Take the partial derivatives of the given function \(f(x, y)\) with respect to \(x\) and \(y\). \[f_x(x, y) = 2x+6y\] \[f_y(x, y) = 6x+20y-4\] These partial derivatives represent the slope of the function in the \(x\) and \(y\) directions, respectively.

Set these two equations to zero and solve them simultaneously, \[2x+6y=0\] \[6x+20y-4=0\] By solving these equations, we find the only critical point as \((-5/4, 5/6)\).

Now compute the second order partial derivatives, \[f_{xx}(x, y) = 2\] \[f_{yy}(x, y) = 20\] \[f_{xy}(x, y) = f_{yx}(x, y) = 6\] The mixed second order partial derivatives are the same, due to Clairaut's theorem.

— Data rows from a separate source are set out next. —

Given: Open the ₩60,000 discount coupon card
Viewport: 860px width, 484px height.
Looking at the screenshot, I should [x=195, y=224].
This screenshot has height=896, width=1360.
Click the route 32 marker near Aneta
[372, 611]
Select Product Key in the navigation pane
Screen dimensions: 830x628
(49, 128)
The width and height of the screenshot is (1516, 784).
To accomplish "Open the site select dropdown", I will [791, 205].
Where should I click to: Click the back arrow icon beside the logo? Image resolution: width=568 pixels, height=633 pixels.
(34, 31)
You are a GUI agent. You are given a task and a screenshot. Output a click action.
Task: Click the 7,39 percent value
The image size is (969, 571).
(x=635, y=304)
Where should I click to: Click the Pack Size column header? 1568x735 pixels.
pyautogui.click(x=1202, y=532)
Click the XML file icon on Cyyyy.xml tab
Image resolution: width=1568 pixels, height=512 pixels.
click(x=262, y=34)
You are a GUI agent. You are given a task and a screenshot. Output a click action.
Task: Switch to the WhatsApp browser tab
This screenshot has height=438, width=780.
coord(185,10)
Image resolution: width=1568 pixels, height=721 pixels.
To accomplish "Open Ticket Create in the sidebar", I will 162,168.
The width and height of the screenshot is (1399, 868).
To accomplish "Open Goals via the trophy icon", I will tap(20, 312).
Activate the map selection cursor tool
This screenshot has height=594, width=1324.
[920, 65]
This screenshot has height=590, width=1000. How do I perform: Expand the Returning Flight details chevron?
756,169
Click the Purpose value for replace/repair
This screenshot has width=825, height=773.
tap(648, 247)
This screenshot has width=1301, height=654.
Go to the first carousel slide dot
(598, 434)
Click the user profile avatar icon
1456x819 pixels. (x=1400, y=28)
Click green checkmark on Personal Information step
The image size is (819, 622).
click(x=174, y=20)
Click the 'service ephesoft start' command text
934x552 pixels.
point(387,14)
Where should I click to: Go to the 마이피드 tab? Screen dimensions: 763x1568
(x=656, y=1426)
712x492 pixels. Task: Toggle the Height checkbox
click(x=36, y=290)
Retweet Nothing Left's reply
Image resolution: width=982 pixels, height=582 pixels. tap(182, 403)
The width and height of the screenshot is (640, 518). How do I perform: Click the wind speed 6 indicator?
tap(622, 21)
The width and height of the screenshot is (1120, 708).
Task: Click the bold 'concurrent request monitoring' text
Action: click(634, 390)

The second derivative test involves evaluating the determinant of the Hessian matrix, \(D = f_{xx} * f_{yy} - f_{xy} ^2\), at the critical point. Substituting \(f_{xx} = 2\), \(f_{yy} = 20\) and \(f_{xy} = 6\), we get \(D = 2*20 - 6^2 = 40 - 36 = 4\). Since \(D > 0\) and \(f_{xx} > 0\), the critical point is a relative minimum.